### Goals
1. Name every basketball player mentioned in the basketball forum thread.
2. Answer these from the basketball forum thread.
(a) Which team does essbee say he is a fan of?
(b) Which team does beamer05 feel needs wins more?
(c) According to essbee, who got people to make noise during Heat games?
3. Carry on the basketball forum thread on the Heat and Lakers game from its final line.
### Passage to read ###
Also I'm a Warriors fan, I hate the Lakers, nice guess though about ruining my Xmas. Lmao.


----------



## beamer05 (Feb 24, 2006)

Being a fan of both teams, this game sucked for me. Normally I would be very excited about what D. Wade did today, but I don't know what to think. I wish it was a slightly close game, or Kobe would've played better to make things interesting. I also feel like the Lakers need wins more than the Heat being in the Western conference. As for the Kobe being an overrated defender- he is slightly. But it wasn't just Kobe guarding Wade straight up, 1-1. It seemed every possession Wade would get a screen up top and then things materialize from there. When someone gets hot no one can stop anyone in the NBA, I don't care who it is- even MJ has gotten torched. But, hopefully the Heat can build off this and the Lakers can bounce back.


----------



## -33- (Aug 6, 2002)

essbee said:


> Sure.
> 
> Florida, in both baseball and basketball is known for having dispassionate fans who are assembled mostly from migrants from other states like New York, and whose primary team is somebody other than the Heat. AS a result their crowd is rarely excited, offers virtually no home court advantage, and was literally a non factor until Shaq came and started motivating people to make noise during games. They're a horrid crowd. Is this really something that wasn't common knowledge?
> 
> Also I'm a Warriors fan, I hate the Lakers, nice guess though about ruining my Xmas. Lmao.
### Given information ###
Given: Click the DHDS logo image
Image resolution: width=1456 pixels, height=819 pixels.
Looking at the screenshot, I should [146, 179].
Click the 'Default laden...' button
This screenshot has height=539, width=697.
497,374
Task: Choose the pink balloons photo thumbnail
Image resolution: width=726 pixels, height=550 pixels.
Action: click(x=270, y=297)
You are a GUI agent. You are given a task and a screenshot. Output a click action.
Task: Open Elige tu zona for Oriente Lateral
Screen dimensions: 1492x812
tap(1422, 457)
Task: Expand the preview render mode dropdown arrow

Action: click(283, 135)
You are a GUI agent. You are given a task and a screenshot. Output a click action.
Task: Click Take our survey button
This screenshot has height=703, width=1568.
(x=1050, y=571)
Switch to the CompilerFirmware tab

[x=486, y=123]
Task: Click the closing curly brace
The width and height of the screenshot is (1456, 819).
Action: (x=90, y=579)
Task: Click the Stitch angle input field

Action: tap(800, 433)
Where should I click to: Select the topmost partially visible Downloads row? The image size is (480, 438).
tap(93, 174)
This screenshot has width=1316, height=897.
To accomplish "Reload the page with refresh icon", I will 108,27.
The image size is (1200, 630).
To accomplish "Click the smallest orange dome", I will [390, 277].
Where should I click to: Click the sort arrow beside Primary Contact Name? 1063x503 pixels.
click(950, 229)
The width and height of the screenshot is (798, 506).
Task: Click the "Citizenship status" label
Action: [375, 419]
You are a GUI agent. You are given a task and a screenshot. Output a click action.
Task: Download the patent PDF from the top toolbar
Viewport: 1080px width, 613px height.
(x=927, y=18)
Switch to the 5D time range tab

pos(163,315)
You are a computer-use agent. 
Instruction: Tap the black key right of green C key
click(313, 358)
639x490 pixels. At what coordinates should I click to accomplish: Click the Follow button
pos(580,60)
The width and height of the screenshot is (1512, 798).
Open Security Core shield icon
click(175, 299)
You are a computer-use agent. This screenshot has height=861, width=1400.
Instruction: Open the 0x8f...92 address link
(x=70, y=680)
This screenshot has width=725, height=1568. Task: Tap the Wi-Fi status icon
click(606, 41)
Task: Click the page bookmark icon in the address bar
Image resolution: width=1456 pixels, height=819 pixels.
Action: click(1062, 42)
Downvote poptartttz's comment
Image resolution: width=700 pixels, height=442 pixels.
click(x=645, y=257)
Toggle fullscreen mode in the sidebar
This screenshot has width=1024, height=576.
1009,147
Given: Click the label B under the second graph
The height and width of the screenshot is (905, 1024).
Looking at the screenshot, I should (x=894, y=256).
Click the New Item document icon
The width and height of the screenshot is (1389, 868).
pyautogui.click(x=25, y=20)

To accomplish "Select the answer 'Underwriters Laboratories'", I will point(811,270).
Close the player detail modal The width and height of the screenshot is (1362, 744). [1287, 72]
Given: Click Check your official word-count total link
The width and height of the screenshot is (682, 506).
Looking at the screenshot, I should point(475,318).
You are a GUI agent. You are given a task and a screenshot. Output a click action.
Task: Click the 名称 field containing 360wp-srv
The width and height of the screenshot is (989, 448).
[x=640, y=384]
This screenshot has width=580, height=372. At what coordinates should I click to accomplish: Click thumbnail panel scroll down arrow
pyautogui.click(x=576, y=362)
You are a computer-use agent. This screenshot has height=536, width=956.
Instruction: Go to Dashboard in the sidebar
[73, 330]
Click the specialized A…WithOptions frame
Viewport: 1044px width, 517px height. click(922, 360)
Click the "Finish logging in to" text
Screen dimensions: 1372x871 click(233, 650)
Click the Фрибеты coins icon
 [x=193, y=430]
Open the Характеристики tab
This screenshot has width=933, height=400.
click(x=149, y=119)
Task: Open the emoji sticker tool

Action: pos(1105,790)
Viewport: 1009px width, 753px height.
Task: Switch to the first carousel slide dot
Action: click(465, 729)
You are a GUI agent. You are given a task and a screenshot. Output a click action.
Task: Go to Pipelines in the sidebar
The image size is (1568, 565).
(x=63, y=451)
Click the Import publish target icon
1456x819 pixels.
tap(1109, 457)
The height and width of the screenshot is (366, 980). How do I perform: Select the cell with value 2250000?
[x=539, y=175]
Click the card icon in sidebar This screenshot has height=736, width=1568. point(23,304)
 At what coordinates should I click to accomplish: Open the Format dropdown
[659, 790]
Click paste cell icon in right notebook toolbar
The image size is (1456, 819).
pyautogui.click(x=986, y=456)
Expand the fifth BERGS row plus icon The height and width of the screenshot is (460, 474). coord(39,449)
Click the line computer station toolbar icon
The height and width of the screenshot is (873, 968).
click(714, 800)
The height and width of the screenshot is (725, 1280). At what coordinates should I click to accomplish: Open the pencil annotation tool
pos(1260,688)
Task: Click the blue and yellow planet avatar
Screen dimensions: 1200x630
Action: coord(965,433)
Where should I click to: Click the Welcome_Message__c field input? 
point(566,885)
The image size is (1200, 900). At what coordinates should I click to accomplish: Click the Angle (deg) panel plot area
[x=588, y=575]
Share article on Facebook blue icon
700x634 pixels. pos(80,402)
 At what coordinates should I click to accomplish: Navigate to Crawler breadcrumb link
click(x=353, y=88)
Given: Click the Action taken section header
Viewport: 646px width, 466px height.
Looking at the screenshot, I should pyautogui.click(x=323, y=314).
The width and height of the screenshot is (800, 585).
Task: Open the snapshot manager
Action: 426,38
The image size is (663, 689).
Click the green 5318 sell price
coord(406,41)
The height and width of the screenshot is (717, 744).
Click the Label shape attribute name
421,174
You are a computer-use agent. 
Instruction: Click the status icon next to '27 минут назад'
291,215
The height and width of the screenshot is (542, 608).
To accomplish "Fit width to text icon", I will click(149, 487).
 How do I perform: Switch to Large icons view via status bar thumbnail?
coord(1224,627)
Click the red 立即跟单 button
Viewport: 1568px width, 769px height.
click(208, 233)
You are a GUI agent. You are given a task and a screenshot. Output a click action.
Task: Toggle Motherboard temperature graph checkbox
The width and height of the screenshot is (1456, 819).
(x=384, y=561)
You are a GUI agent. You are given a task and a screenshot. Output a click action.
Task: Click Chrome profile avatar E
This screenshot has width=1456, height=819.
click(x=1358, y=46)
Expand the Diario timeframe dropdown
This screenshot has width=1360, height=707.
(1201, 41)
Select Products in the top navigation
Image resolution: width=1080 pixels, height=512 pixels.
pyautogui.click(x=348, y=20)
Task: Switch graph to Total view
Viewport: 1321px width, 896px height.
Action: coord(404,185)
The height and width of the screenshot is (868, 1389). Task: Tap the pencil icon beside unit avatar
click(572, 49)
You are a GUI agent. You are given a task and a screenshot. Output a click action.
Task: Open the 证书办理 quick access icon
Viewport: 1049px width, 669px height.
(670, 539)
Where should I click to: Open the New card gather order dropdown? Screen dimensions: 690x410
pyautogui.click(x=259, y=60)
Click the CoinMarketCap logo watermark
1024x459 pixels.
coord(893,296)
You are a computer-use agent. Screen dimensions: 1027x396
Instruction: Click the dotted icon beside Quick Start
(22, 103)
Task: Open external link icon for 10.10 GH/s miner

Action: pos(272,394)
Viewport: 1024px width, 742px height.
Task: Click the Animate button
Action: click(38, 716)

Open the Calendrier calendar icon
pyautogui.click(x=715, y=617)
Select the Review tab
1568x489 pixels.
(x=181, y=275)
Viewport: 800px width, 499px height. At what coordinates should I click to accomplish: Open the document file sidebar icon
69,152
###
### Final answers
1. D. Wade, Kobe, MJ, Shaq

2.
(a) The Warriors
(b) The Lakers
(c) Shaq

3.
If you want to act like every team doesn't have bad fans or bandwagon fans, then that's fine. I'm a Heat-Marlins-Dolphins-Canes fan, and I have been for most of my life, and I'm damn sure I'm not the only one who roots for nothing but South Florida sports.

If you think Heat basketball started with Shaq, you are sadly, sadly mistaken.


----------



## Tragedy (Dec 9, 2002)

One pet peeve of mine: When fans speak of their team, using "we" as if they are any actual part of it, other than a relative bystander.

YOU don't need to do anything, the TEAM needs to get it together.


----------



## JT (Mar 1, 2004)

> When fans speak of their team, using "we" as if they are any actual part of it, other than a relative bystander.
> 
> YOU don't need to do anything, the TEAM needs to get it together.


 that is simply because people have vested tremendous psychological energy into sports, and as such the outcomes of these games have almost as much meaning as life or death itself. things shouldn't be that way but they are. its outlined more vastly in _influence_ by robert cialdini.

there's a famous story about a guy who became mute for 30 years for one reason or another, but upon hearing his favorite football team being spanked on the radio, immediately began cursing as if no time had passed.


----------



## myst (Feb 22, 2006)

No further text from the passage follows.